Confusing Stats Terms Explained: Heteroscedasticity (Heteroskedasticity)

Heteroscedasticity is a hard word to pronounce, but it doesn't need to be a difficult concept to understand. Put simply, heteroscedasticity (also spelled heteroskedasticity) refers to the circumstance in which the variability of a variable is unequal across the range of values of a second variable that predicts it.

A scatterplot of these variables will often create a cone-like shape, as the scatter (or variability) of the dependent variable (DV) widens or narrows as the value of the independent variable (IV) increases. The inverse of heteroscedasticity is homoscedasticity, which indicates that a DV's variability is equal across values of an IV.

For example: annual income might be a heteroscedastic variable when predicted by age, because most teens aren't flying around in G6 jets that they bought from their own income. More commonly, teen workers earn close to the minimum wage, so there isn't a lot of variability during the teen years.

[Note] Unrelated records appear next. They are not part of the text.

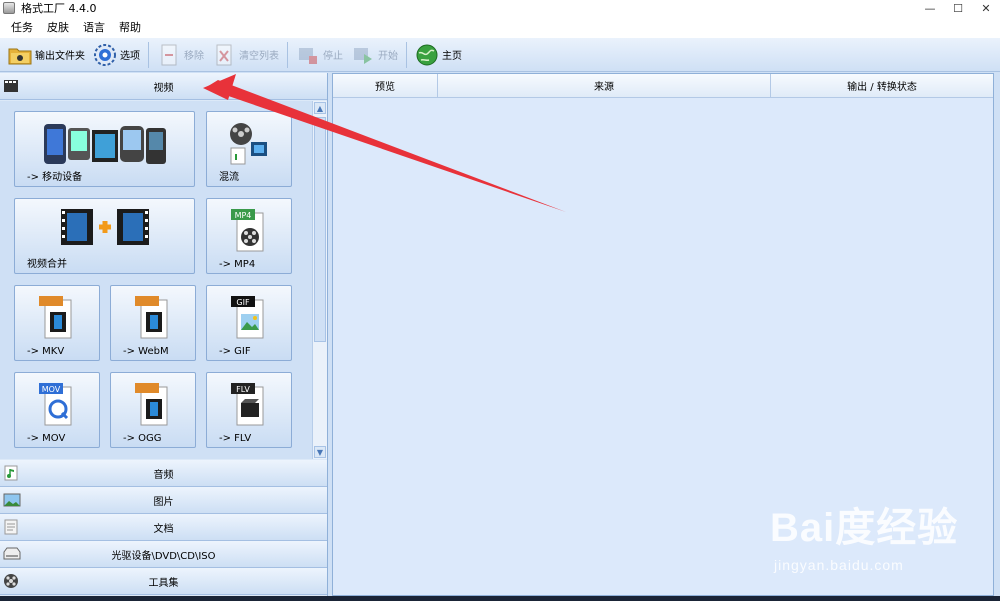 This screenshot has height=601, width=1000. Describe the element at coordinates (249, 318) in the screenshot. I see `gif-file-icon: GIF` at that location.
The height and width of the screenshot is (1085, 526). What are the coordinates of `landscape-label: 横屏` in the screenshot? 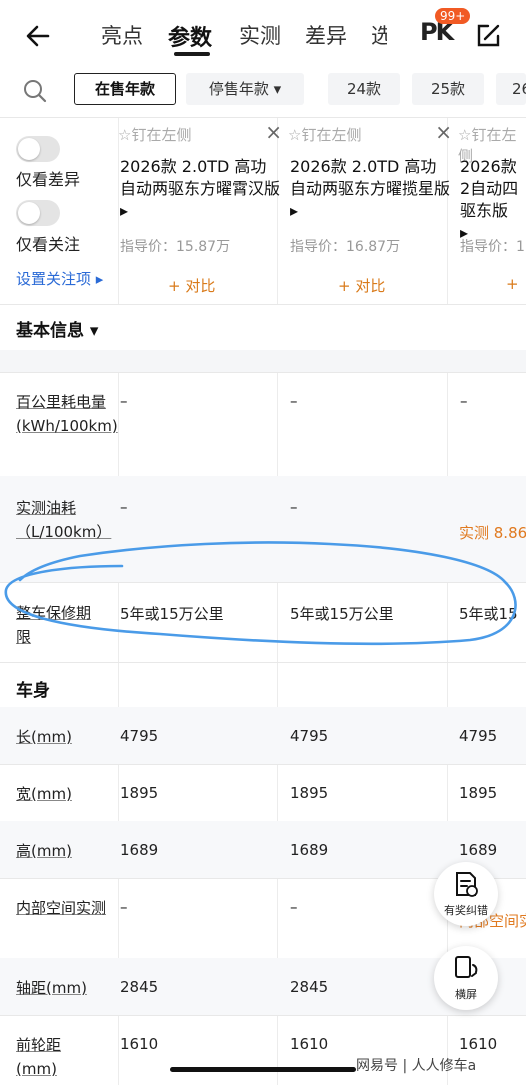 It's located at (466, 994).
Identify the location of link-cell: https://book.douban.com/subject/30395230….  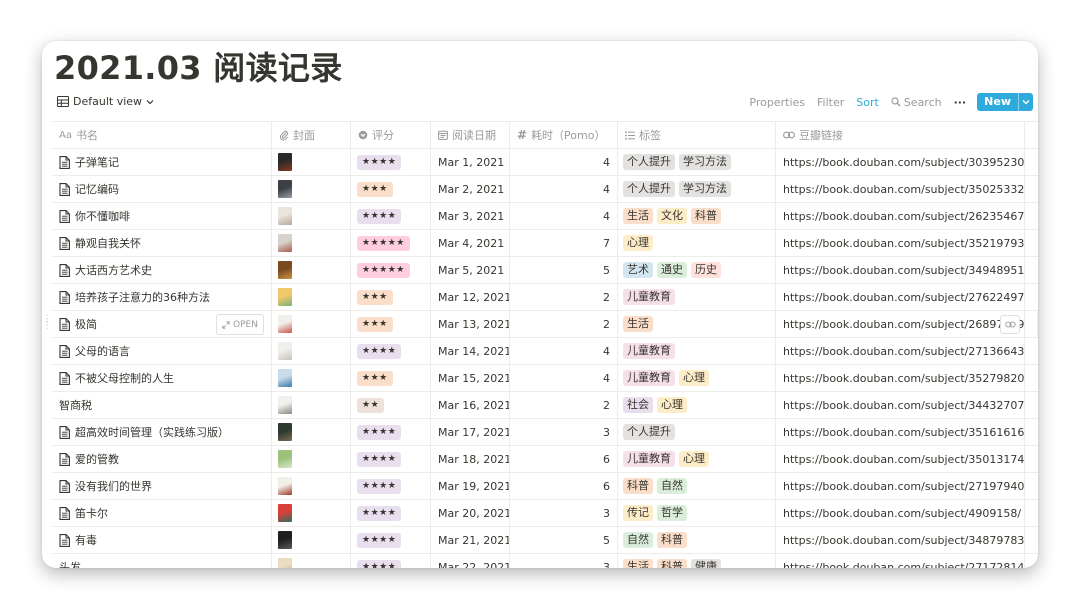
(900, 162).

However, as teens turn into 20-somethings, and 20-somethings into 30-somethings, some will tend to shoot-up the tax brackets, while others will increase more gradually (or perhaps not at all, unfortunately). Put simply, the gap between the "haves" and the "have-nots" is likely to widen with age.

If the above where true and I had a random sample of earners across all ages, a plot of the association between age and income would demonstrate heteroscedasticity, like this:

Plot No. 1 demonstrating heteroscedasticity (heteroskedasticity)

Plot No. 2 demonstrating heteroscedasticity (heteroskedasticity)

By the way, I have no real data behind this example; this is just a hypothetical situation, though it does seem logical.

Heteroscedasticity is most frequently discussed in terms of the assumption of parametric analyses (e.g. linear regression). More specifically, it is assumed that the error (a.k.a residual) of a regression model is homoscedastic across all values of the predicted value of the DV. Put more simply, a test of homoscedasticity of error terms determines whether a regression model's ability to predict a DV is consistent across all values of that DV. If a regression model is consistently accurate when it predicts low values of the DV, but highly inconsistent in accuracy when it predicts high values, then the results of that regression should not be trusted.

I want to re-iterate that the concern about heteroscedasticity, in the context of regression and other parametric analyses, is specifically related to error terms and NOT between two individual variables (as in the example of income and age). This is a common misconception, similar to the misconception about normality (IVs or DVs need not be normally distributed, as long as the residuals of the regression model are normally distributed). Now that you know what heteroscedasticity means, now try saying it five times fast!

I hope you found this helpful. What stats terms do you find confusing?